JPH0533006B2 - - Google Patents

Description

DETAILED DESCRIPTION OF THE INVENTION [Industrial Application Field] The present invention relates to a reaping and harvesting machine typified by a combine harvester and the like.

[Conventional technology]

Conventionally, in this type of reaping and harvesting machine, in order to improve the threshing efficiency, processing chambers were installed side by side on the side of the processing chamber, and the second reductant was returned to the processing chamber, and the processing chamber was processed in the processing chamber. The second part was processed in the cylinder (see Japanese Utility Model Application No. 57-197837).

[Problem that the invention seeks to solve]

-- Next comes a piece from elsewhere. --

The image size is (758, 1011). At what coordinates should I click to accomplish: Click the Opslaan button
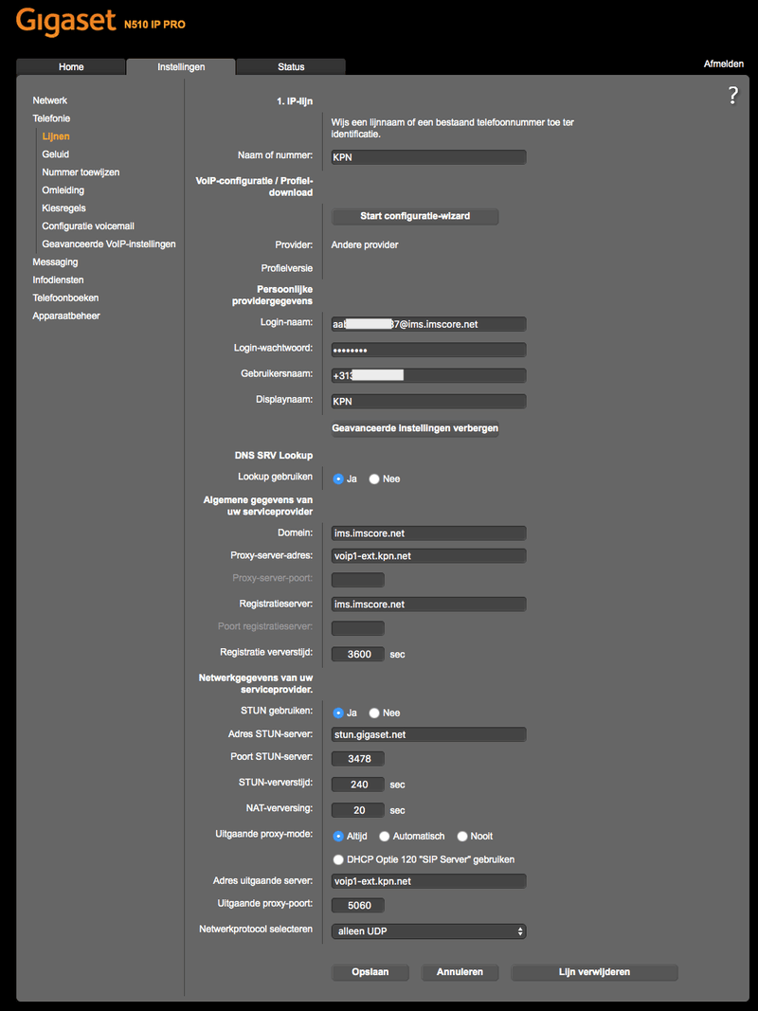click(x=371, y=972)
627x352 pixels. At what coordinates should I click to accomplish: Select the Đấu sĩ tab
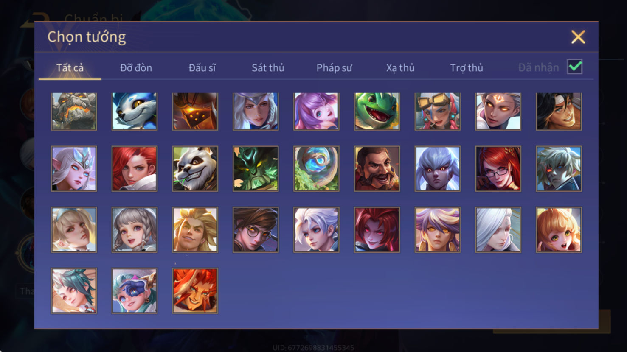[x=202, y=68]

However, in this case, due to the equipment configuration, the second material must be transported from the exit of the second material conveying device located at the lowest end of the threshing section to the processing chamber located at the top end of the threshing section, and the lifting height As the flow rate increases, the capacity of the thrower as a secondary object conveying device becomes inevitably large, and the conveyance path to the processing chamber becomes longer, so there is a risk that the conveyed objects may accumulate at bends. It was hot too.

In view of the above-mentioned circumstances, the present invention adds a new mechanism to the thrower tube for reducing the second material, and even with a small thrower capacity, it is possible to sufficiently reduce the second material. The purpose of the present invention is to provide a reaping/harvesting machine that can reduce the installation space for the equipment and its drive structure required for reprocessing.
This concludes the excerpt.